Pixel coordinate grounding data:

== Segment start ==

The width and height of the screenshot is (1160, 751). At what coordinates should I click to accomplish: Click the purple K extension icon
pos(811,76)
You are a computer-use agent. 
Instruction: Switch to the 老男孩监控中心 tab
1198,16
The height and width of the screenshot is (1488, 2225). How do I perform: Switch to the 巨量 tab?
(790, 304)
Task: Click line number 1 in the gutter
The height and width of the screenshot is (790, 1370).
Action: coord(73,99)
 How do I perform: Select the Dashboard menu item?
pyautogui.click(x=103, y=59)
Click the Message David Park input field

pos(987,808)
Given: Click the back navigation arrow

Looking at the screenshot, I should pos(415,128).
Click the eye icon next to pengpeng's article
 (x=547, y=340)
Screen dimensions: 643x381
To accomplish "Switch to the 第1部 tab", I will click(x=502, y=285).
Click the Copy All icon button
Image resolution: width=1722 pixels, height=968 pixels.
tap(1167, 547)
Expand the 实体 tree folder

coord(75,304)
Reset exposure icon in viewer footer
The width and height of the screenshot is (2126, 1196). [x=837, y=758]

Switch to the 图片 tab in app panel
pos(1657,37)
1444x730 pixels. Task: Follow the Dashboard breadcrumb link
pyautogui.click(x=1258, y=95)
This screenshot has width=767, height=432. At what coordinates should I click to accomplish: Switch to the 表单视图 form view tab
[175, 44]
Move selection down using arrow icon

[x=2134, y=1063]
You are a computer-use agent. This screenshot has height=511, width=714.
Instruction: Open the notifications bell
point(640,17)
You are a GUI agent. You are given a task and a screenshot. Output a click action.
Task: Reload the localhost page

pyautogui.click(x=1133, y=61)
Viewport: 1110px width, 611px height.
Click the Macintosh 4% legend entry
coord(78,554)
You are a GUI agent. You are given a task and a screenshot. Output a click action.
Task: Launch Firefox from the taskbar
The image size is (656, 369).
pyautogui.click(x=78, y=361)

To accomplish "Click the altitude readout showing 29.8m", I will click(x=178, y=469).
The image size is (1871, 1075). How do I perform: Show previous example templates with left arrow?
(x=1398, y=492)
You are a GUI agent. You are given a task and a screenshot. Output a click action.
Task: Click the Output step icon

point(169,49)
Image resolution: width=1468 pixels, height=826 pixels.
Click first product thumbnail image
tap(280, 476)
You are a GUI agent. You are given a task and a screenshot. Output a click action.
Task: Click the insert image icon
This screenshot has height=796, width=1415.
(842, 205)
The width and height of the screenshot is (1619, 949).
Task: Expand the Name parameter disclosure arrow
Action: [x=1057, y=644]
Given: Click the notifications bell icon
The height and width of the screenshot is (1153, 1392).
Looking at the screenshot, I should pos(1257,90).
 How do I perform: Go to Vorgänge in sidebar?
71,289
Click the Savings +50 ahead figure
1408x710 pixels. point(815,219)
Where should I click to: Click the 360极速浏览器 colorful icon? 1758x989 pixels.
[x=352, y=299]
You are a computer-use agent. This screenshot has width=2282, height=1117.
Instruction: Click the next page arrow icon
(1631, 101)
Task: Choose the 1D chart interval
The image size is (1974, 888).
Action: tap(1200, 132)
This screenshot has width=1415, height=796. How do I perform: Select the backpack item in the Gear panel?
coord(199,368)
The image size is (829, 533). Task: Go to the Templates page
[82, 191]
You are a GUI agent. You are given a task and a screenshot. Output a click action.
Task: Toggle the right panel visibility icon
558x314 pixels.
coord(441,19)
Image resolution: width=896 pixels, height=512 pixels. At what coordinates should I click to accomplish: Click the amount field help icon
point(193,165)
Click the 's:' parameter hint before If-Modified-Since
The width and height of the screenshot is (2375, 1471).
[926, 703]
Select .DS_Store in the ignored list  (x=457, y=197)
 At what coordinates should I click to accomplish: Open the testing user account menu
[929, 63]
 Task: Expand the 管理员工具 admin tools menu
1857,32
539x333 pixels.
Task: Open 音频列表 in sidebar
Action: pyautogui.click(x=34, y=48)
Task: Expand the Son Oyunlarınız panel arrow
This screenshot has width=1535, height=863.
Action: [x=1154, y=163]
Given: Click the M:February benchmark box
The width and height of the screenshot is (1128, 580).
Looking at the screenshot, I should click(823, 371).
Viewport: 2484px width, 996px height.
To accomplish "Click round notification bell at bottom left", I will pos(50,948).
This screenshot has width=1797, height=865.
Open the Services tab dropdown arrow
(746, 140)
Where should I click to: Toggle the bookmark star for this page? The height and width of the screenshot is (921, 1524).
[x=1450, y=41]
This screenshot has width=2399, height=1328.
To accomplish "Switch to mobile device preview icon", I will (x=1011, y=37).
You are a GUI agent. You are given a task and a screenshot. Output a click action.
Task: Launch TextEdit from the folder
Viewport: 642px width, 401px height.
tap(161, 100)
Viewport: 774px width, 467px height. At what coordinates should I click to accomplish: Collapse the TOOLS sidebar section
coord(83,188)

== Segment end ==

• Problem statement:
Please return the full set of records exactly as given above.

• Solution:
The width and height of the screenshot is (1160, 751). At what coordinates should I click to accomplish: Click the purple K extension icon
pos(811,76)
You are a computer-use agent. 
Instruction: Switch to the 老男孩监控中心 tab
1198,16
The height and width of the screenshot is (1488, 2225). How do I perform: Switch to the 巨量 tab?
(790, 304)
Task: Click line number 1 in the gutter
The height and width of the screenshot is (790, 1370).
Action: coord(73,99)
 How do I perform: Select the Dashboard menu item?
pyautogui.click(x=103, y=59)
Click the Message David Park input field

pos(987,808)
Given: Click the back navigation arrow

Looking at the screenshot, I should pos(415,128).
Click the eye icon next to pengpeng's article
 (x=547, y=340)
Screen dimensions: 643x381
To accomplish "Switch to the 第1部 tab", I will click(x=502, y=285).
Click the Copy All icon button
Image resolution: width=1722 pixels, height=968 pixels.
tap(1167, 547)
Expand the 实体 tree folder

coord(75,304)
Reset exposure icon in viewer footer
The width and height of the screenshot is (2126, 1196). [x=837, y=758]

Switch to the 图片 tab in app panel
pos(1657,37)
1444x730 pixels. Task: Follow the Dashboard breadcrumb link
pyautogui.click(x=1258, y=95)
This screenshot has width=767, height=432. At what coordinates should I click to accomplish: Switch to the 表单视图 form view tab
[175, 44]
Move selection down using arrow icon

[x=2134, y=1063]
You are a computer-use agent. This screenshot has height=511, width=714.
Instruction: Open the notifications bell
point(640,17)
You are a GUI agent. You are given a task and a screenshot. Output a click action.
Task: Reload the localhost page

pyautogui.click(x=1133, y=61)
Viewport: 1110px width, 611px height.
Click the Macintosh 4% legend entry
coord(78,554)
You are a GUI agent. You are given a task and a screenshot. Output a click action.
Task: Launch Firefox from the taskbar
The image size is (656, 369).
pyautogui.click(x=78, y=361)

To accomplish "Click the altitude readout showing 29.8m", I will click(x=178, y=469).
The image size is (1871, 1075). How do I perform: Show previous example templates with left arrow?
(x=1398, y=492)
You are a GUI agent. You are given a task and a screenshot. Output a click action.
Task: Click the Output step icon

point(169,49)
Image resolution: width=1468 pixels, height=826 pixels.
Click first product thumbnail image
tap(280, 476)
You are a GUI agent. You are given a task and a screenshot. Output a click action.
Task: Click the insert image icon
This screenshot has height=796, width=1415.
(842, 205)
The width and height of the screenshot is (1619, 949).
Task: Expand the Name parameter disclosure arrow
Action: [x=1057, y=644]
Given: Click the notifications bell icon
The height and width of the screenshot is (1153, 1392).
Looking at the screenshot, I should pos(1257,90).
 How do I perform: Go to Vorgänge in sidebar?
71,289
Click the Savings +50 ahead figure
1408x710 pixels. point(815,219)
Where should I click to: Click the 360极速浏览器 colorful icon? 1758x989 pixels.
[x=352, y=299]
You are a computer-use agent. This screenshot has width=2282, height=1117.
Instruction: Click the next page arrow icon
(1631, 101)
Task: Choose the 1D chart interval
The image size is (1974, 888).
Action: tap(1200, 132)
This screenshot has width=1415, height=796. How do I perform: Select the backpack item in the Gear panel?
coord(199,368)
The image size is (829, 533). Task: Go to the Templates page
[82, 191]
You are a GUI agent. You are given a task and a screenshot. Output a click action.
Task: Toggle the right panel visibility icon
558x314 pixels.
coord(441,19)
Image resolution: width=896 pixels, height=512 pixels. At what coordinates should I click to accomplish: Click the amount field help icon
point(193,165)
Click the 's:' parameter hint before If-Modified-Since
The width and height of the screenshot is (2375, 1471).
[926, 703]
Select .DS_Store in the ignored list  (x=457, y=197)
 At what coordinates should I click to accomplish: Open the testing user account menu
[929, 63]
 Task: Expand the 管理员工具 admin tools menu
1857,32
539x333 pixels.
Task: Open 音频列表 in sidebar
Action: pyautogui.click(x=34, y=48)
Task: Expand the Son Oyunlarınız panel arrow
This screenshot has width=1535, height=863.
Action: [x=1154, y=163]
Given: Click the M:February benchmark box
The width and height of the screenshot is (1128, 580).
Looking at the screenshot, I should click(823, 371).
Viewport: 2484px width, 996px height.
To accomplish "Click round notification bell at bottom left", I will pos(50,948).
This screenshot has width=1797, height=865.
Open the Services tab dropdown arrow
(746, 140)
Where should I click to: Toggle the bookmark star for this page? The height and width of the screenshot is (921, 1524).
[x=1450, y=41]
This screenshot has width=2399, height=1328.
To accomplish "Switch to mobile device preview icon", I will (x=1011, y=37).
You are a GUI agent. You are given a task and a screenshot. Output a click action.
Task: Launch TextEdit from the folder
Viewport: 642px width, 401px height.
tap(161, 100)
Viewport: 774px width, 467px height. At what coordinates should I click to accomplish: Collapse the TOOLS sidebar section
coord(83,188)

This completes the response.